A Native American View of Commonwealth

Rio Grande

OC Interns and Apprentices are required to complete a Commonwealth Exploration Exercise, by walking or driving around to identify examples of the 12 Key Assets in their community or neighborhood. In the excerpted post below, OC Apprentice Autumn Quiver reflects on her community: San Felipe Pueblo, New Mexico.

“Exploring my community has allowed me to see that the place I call home is made up of so many different parts. As I learned more about the parts that make up my community, it reminded me of a puzzle. If one puzzle piece is missing or the wrong piece is in the puzzle, it will be incomplete. But, if all the pieces are there and fit perfectly together, it will become a beautiful picture in the end. While out exploring different places I was able to see different examples of 12 different assets that make my community a whole.

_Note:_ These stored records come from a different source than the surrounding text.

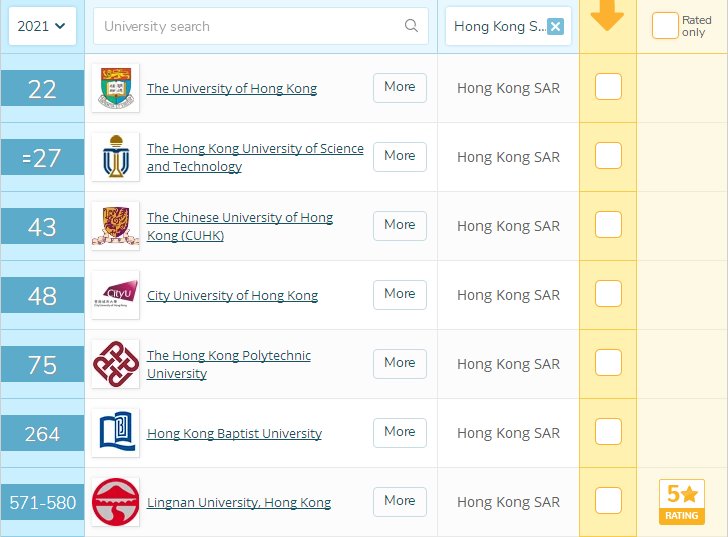Expand More for City University of Hong Kong
This screenshot has height=537, width=728.
pos(399,294)
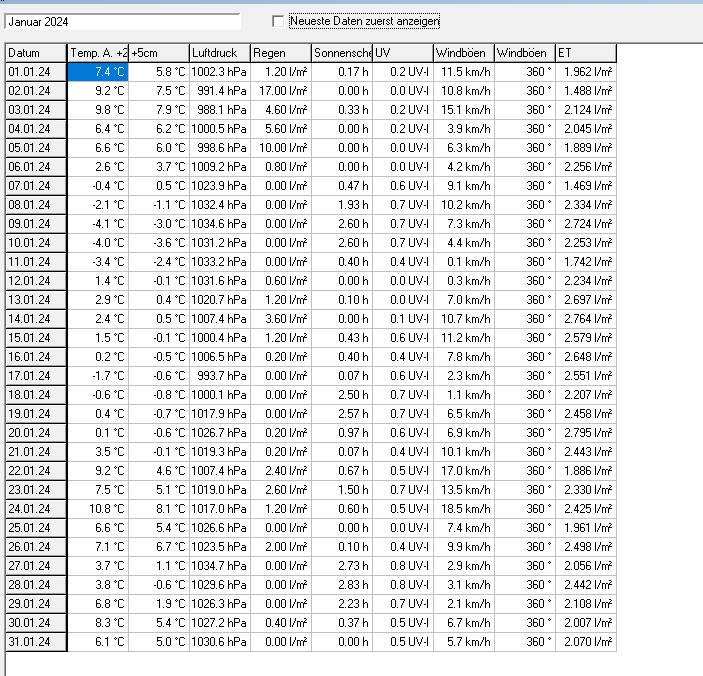Click the 'Januar 2024' month field
This screenshot has width=703, height=676.
[123, 21]
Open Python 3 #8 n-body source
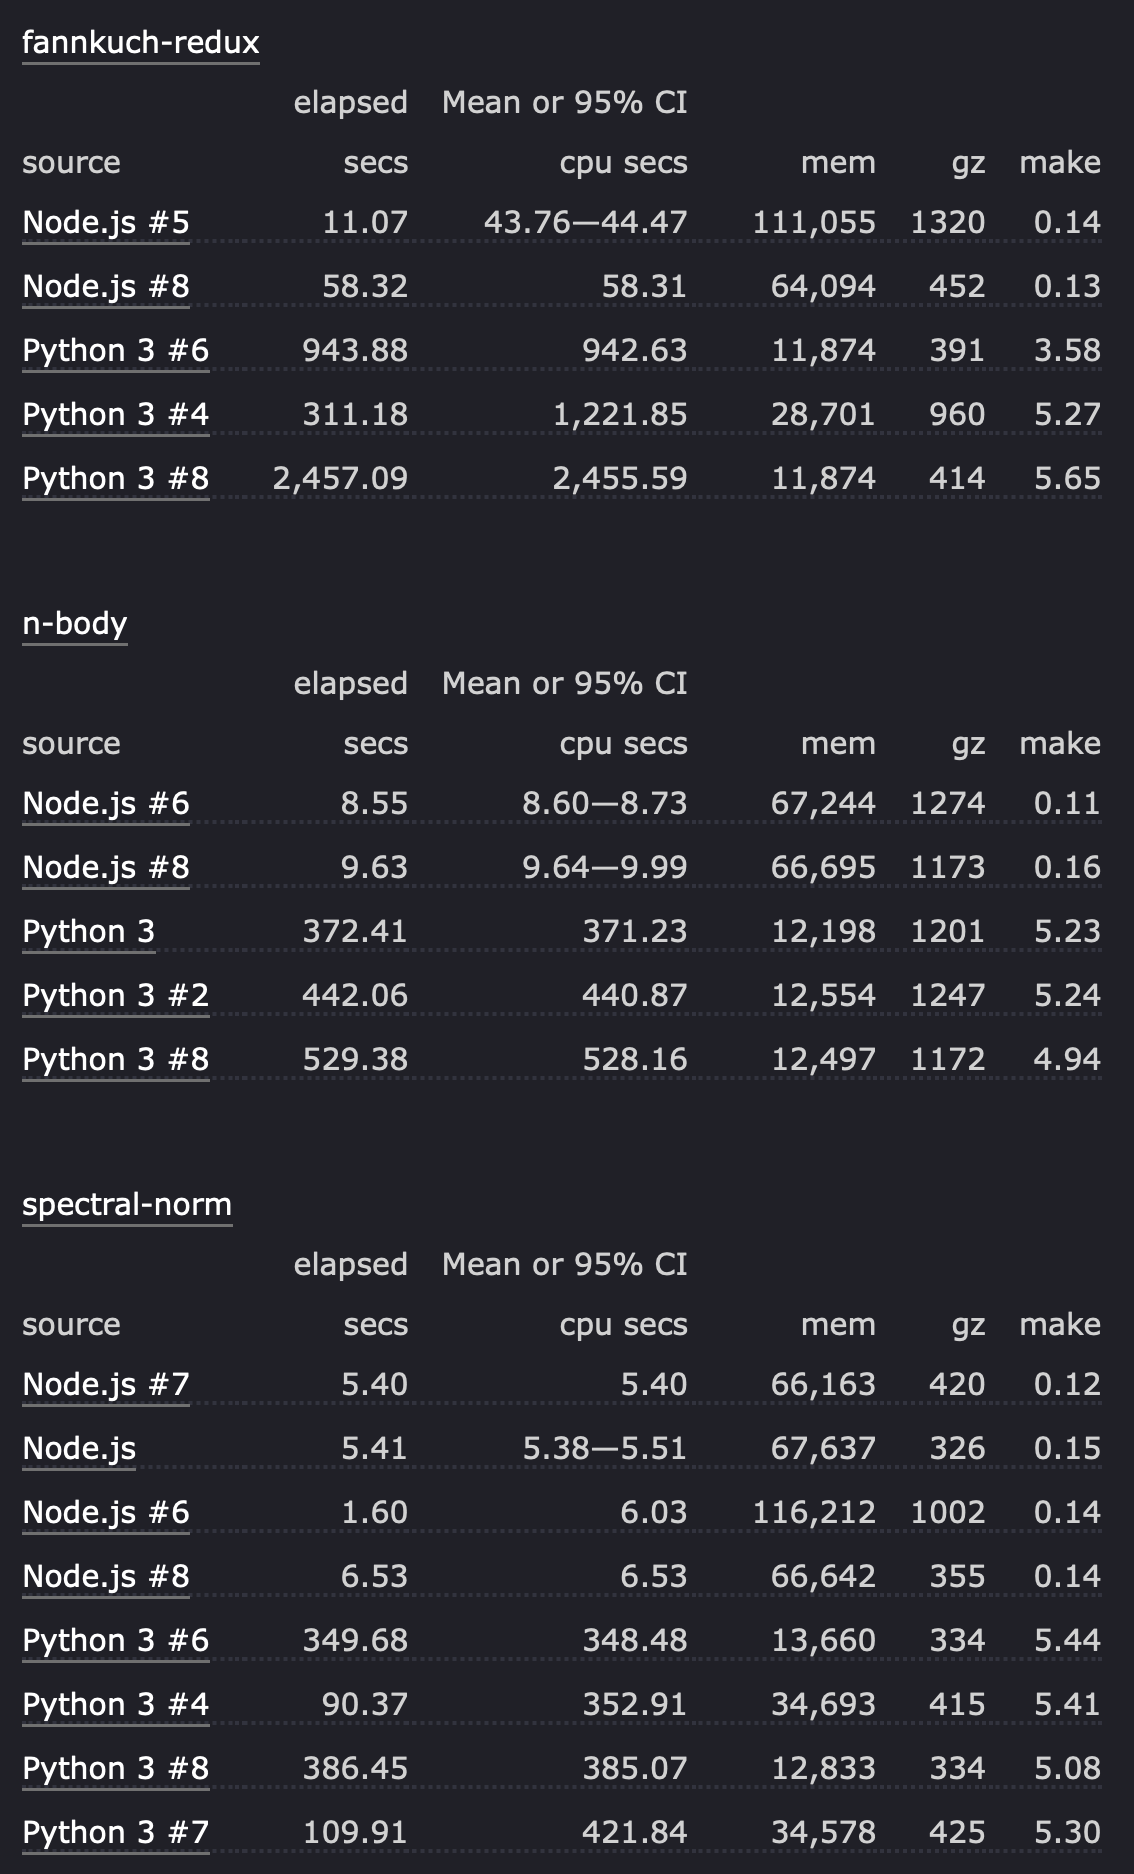1134x1874 pixels. (116, 1060)
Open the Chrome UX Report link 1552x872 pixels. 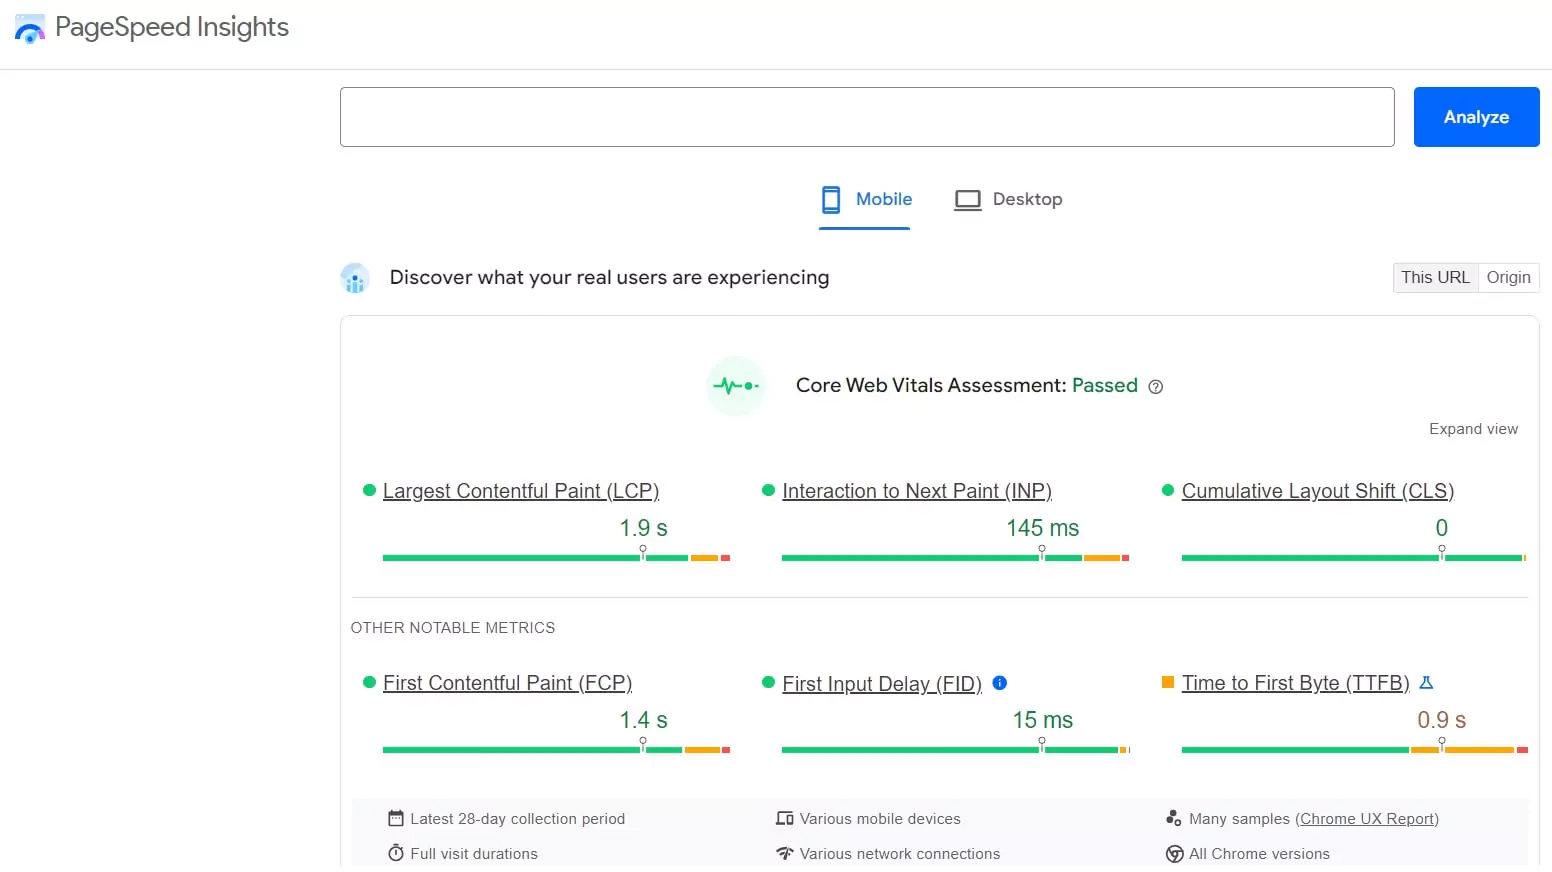click(x=1368, y=818)
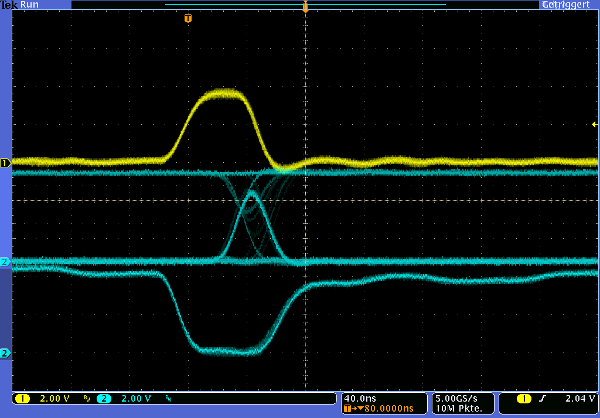
Task: Click the orange marker on record overview bar
Action: point(305,7)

In my community, the Rio Grande River is a major part of our pueblo. The Rio Grande runs exactly through the middle of our pueblo and splits us into two parts, connected by a cement bridge. The River is a place used for cleansing and revitalization and is the main source of water fo our community, the trees in our forest, the fish we eat, and the plants we use.

Most families have their own personal fields where they grow corn, chile, watermelon, squash, pumpkins, etc. When it is harvesting season the families go out and pick their crops. From there they take it to the Farmers’ Market and share their produce with other community members. Because of the lack of precipitation in New Mexico, the river plays an even more integral role in helping our community to survive and thrive.

Our traditions are an essential part of our community and help define who we are. In my community we have feast days, community celebrations, pottery, moccasins, bead work, and traditional wear, all things that have been passed down from generation to generation, as well as story telling and our. Our Keres language is not written and because of that it is up to our elders to pass it along and teach us. Recently, my community fears losing our language and traditions, but as a community we are doing all we can to preserve it. Through storytelling and community gatherings we are doing all we can to make our pueblo a better place for all the future generations of Katishtya.”